Exercise aim – Within the listing below, filter for "agent" and copy every matching line.

Listed entries –

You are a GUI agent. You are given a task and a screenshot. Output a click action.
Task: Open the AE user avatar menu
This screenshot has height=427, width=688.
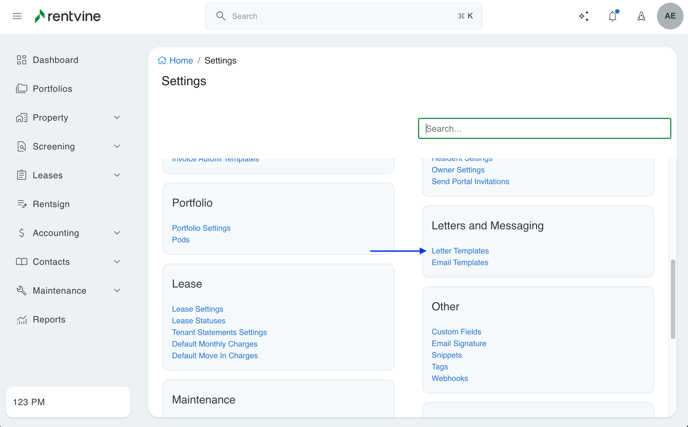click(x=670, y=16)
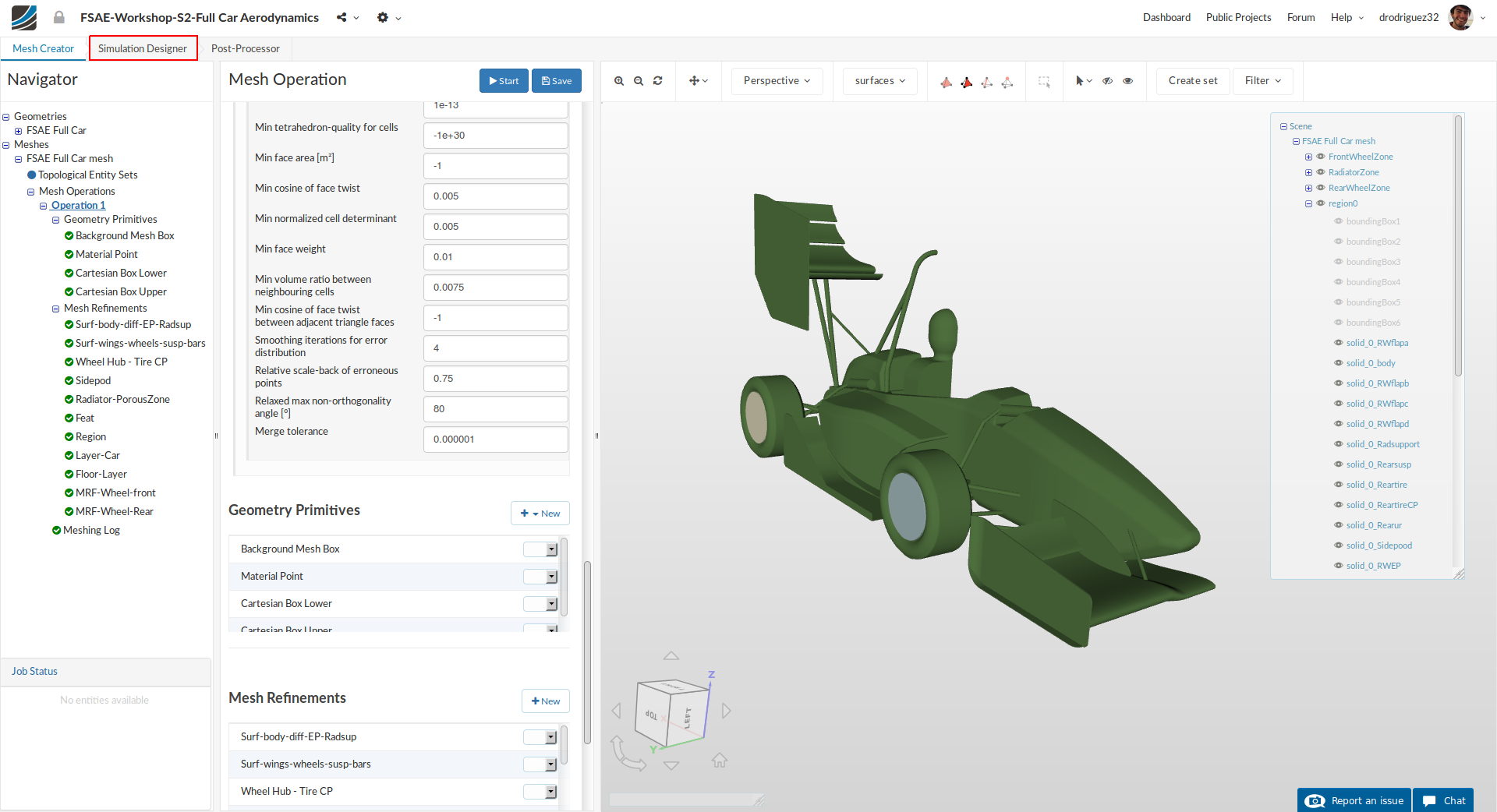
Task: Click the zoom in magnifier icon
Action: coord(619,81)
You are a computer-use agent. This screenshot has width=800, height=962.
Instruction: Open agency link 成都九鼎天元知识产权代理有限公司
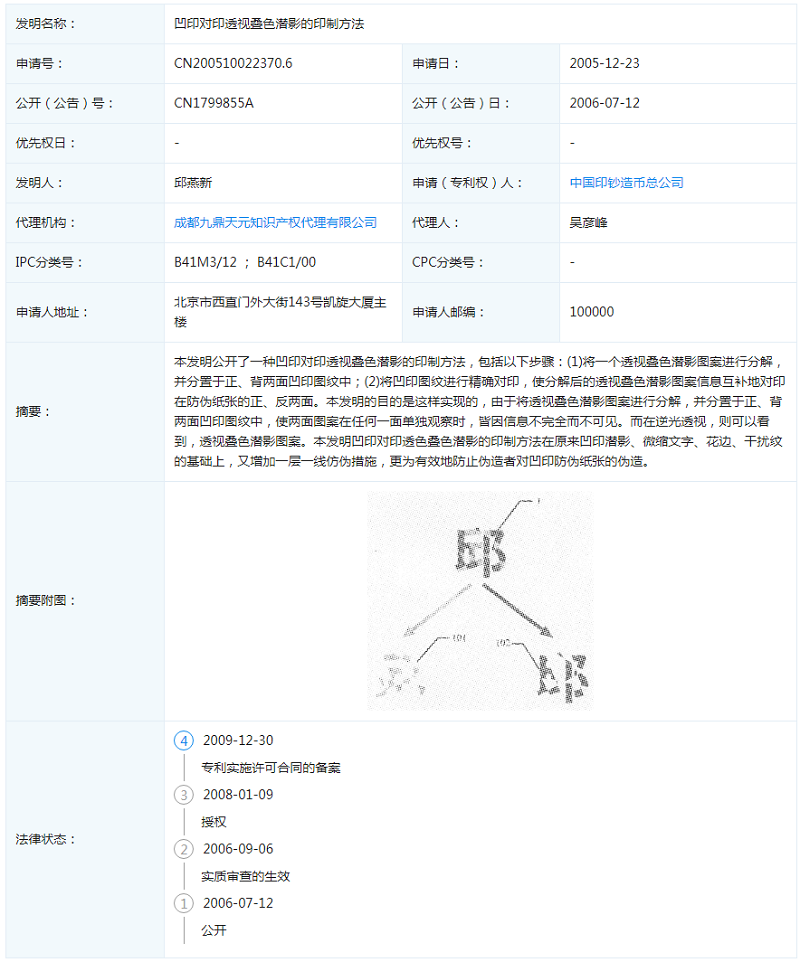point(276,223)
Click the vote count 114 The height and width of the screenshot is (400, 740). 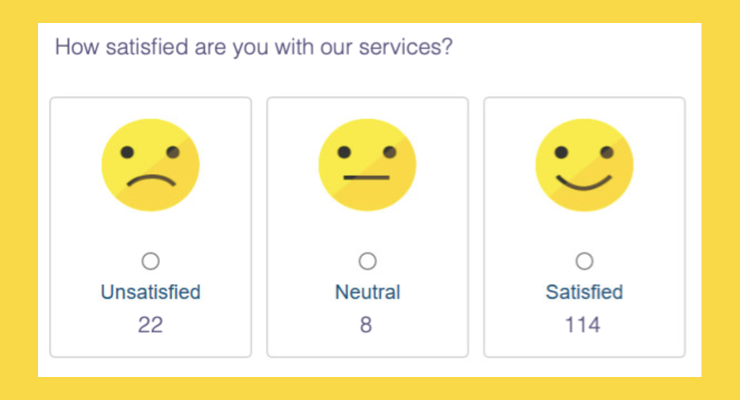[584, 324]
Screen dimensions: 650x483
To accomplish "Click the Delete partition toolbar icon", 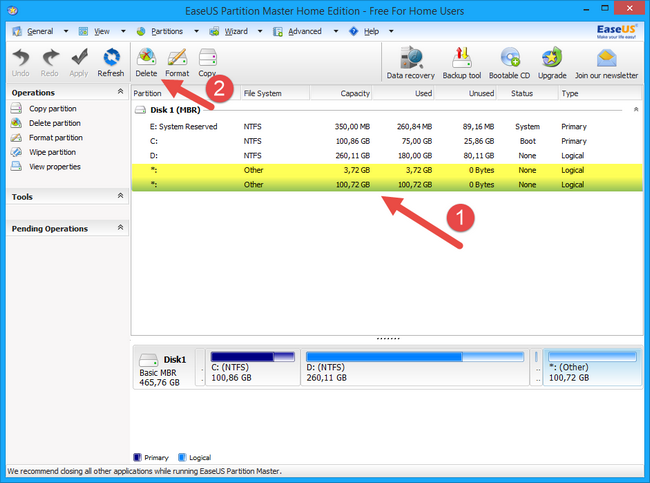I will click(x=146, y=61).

Output for this exercise –
You are a GUI agent. You are given a task and a screenshot. Output a click action.
You are a computer-use agent. This screenshot has width=800, height=962.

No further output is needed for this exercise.